Single-tenancy: For customers, scalability is a weakness when it comes to their ST systems. Considering the prohibitive nature to acquire and maintain the system, not to mention the lack of integration afforded by it, customers struggle to achieve efficiencies of scale. That includes the ability for the system to scale up and down based on the demands of adding or removing new users or accommodating peaks or lulls in traffic. Their systems don’t scale down, and to scale up, they must invest in additional resources such as server space. Together, these systems prevent rather than enable customers from scaling not only technology, but products and services. 

Multi-tenancy: Conversely, customers using MT systems can scale seamlessly and sustainably. When customers experience changes in their business or overall IT usage, MT systems adapt accordingly. Adding new users results in instant provisioning, giving them instant and immediate access to the system without the need for installation or configuration. Customers benefit from a system that eliminates waste and maximizes cost efficiencies while affording them greater speed and elasticity to respond to internal and external conditions. 

Power innovation with Socotra’s multi-tenant core 

Socotra delivers all the benefits of a multi-tenant cloud, including cost, security, maintenance, agility, and scalability. 


Socotra can save insurers millions of dollars every year on cloud hosting fees. It eliminates the expense of buying IT infrastructure and instead charges a monthly subscription fee, while offering insurers a 30-day-free trial. Socotra also provides insurers with automatic, continuous, and free upgrades that drastically reduce total cost of ownership. As a result insurers can operate with smaller, leaner IT teams, maximizing cost savings. Overall, the cost benefits of Socotra enable insurers to launch products 3x faster and for 50 percent of the cost.  

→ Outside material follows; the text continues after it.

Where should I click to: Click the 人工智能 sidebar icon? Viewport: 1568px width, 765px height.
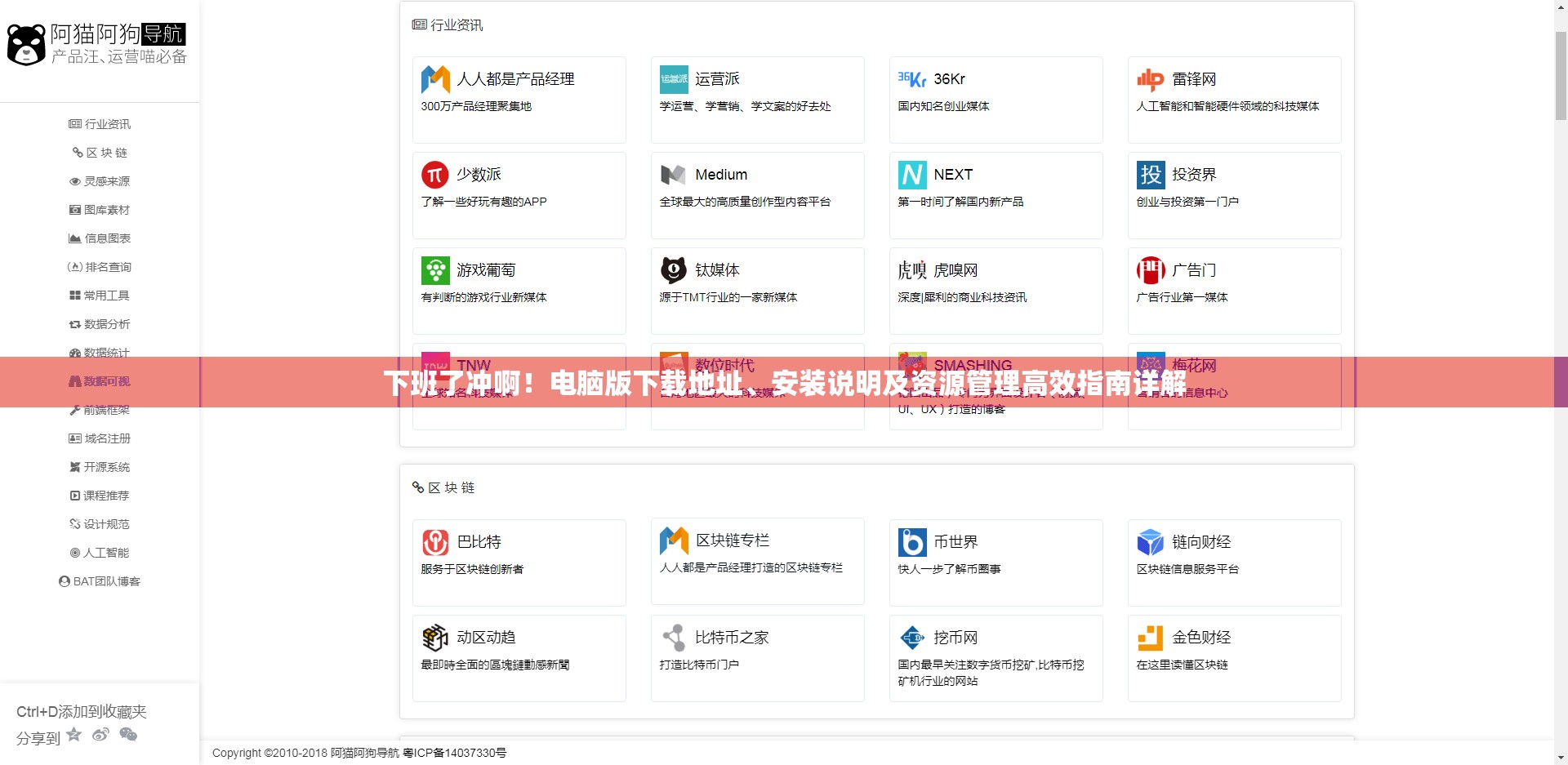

Socotra’s MT modern core platform has been designed with a security-first approach and encrypts data both at rest and in transit, providing insurers with more security than single-tenant alternatives. Socotra not only meets the standards for OWASP and NIST, but the company has ISO 27001 certification, meaning Socotra’s services and processes meet the most reputable and scrutinized standard for the establishment and certification of an information security management system (ISMS). 


As mentioned previously, Socotra’s MT modern core platform eliminates the effort and expense associated with maintenance. The modern core platform provides insurers with automatic, free, and continuous upgrades with no downtime. As a result, insurers also avoid the demands placed on internal IT teams to maintain their system, as well as the disruption caused by necessary upgrades. 

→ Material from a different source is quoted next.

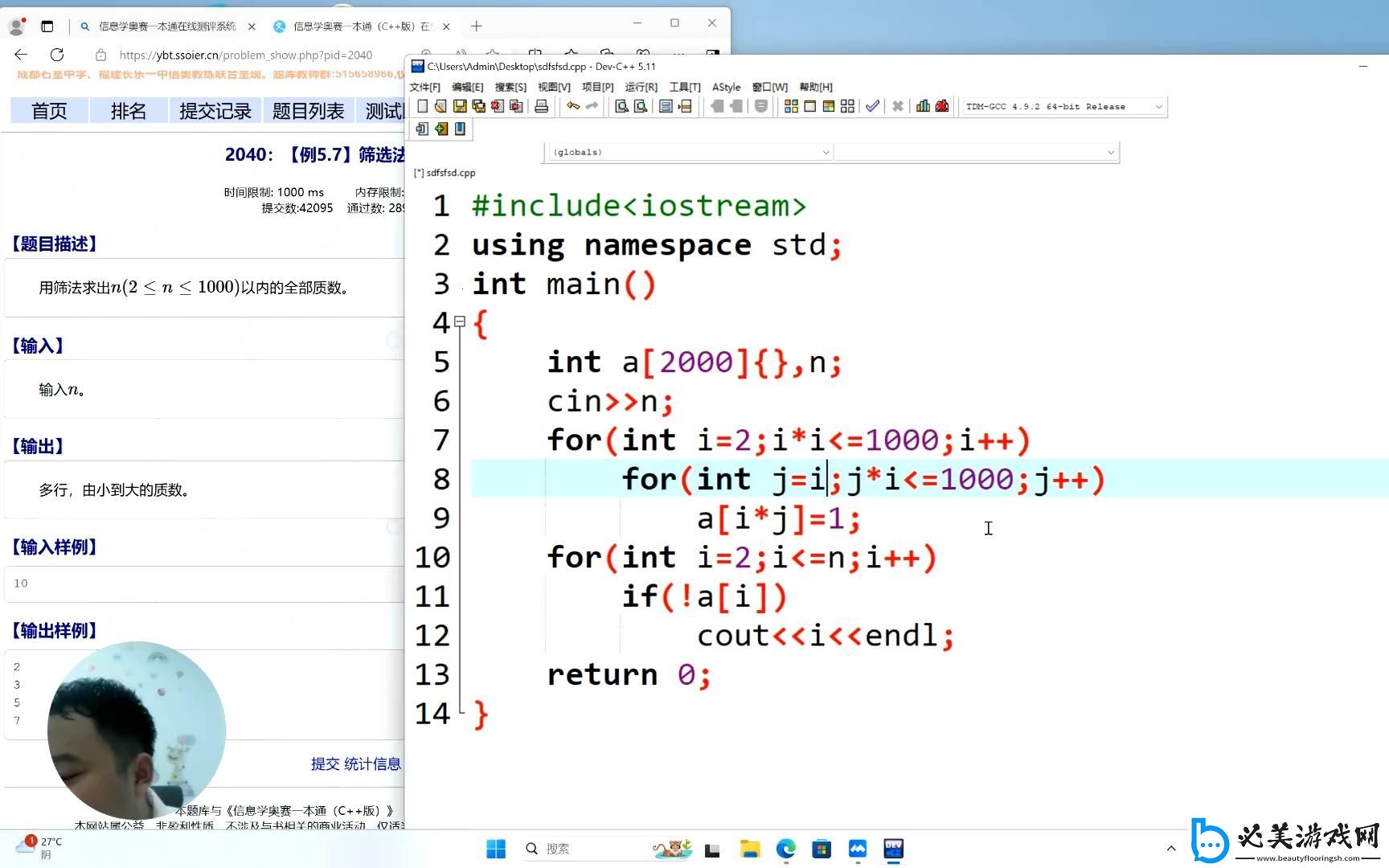Undo the last edit with the arrow icon
Image resolution: width=1389 pixels, height=868 pixels.
coord(572,106)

Socotra maximizes the speed-to-market and agility of insurers. Socotra provides insurers with instant access to a functional environment that creates value immediately, while also eliminating the burdens of ongoing maintenance. Additionally, Socotra facilitates integration with next-generation technology through open APIs, public documentation, and a flexible data model, enabling insurers to leverage best-in-class solutions and differentiate their offering. Taking advantage of Socotra’s flexible platform and open APIs, Elpha Secure successfully launched and self-implemented a cyber insurance product in all 50 states in less than 2 months.

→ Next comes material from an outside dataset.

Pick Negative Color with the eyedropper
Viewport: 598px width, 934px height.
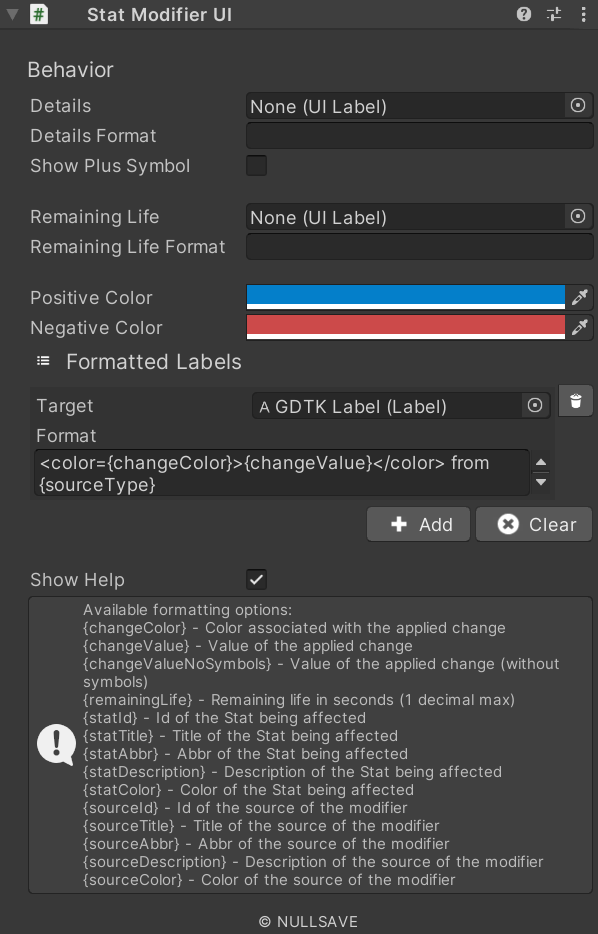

Socotra provides insurers with seamless and automatic scaling. The platform adapts to their overall IT usage, guaranteeing insurers maximize the efficiency of IT resources, while taking advantage of features such as instant provisioning. Using Socotra’s flexible, multi-tenant platform, for example, Australia’s largest insurer was able to launch the country’s first tailored auto insurance product offering a pay-as-you-go monthly subscription and a differentiated customer experience.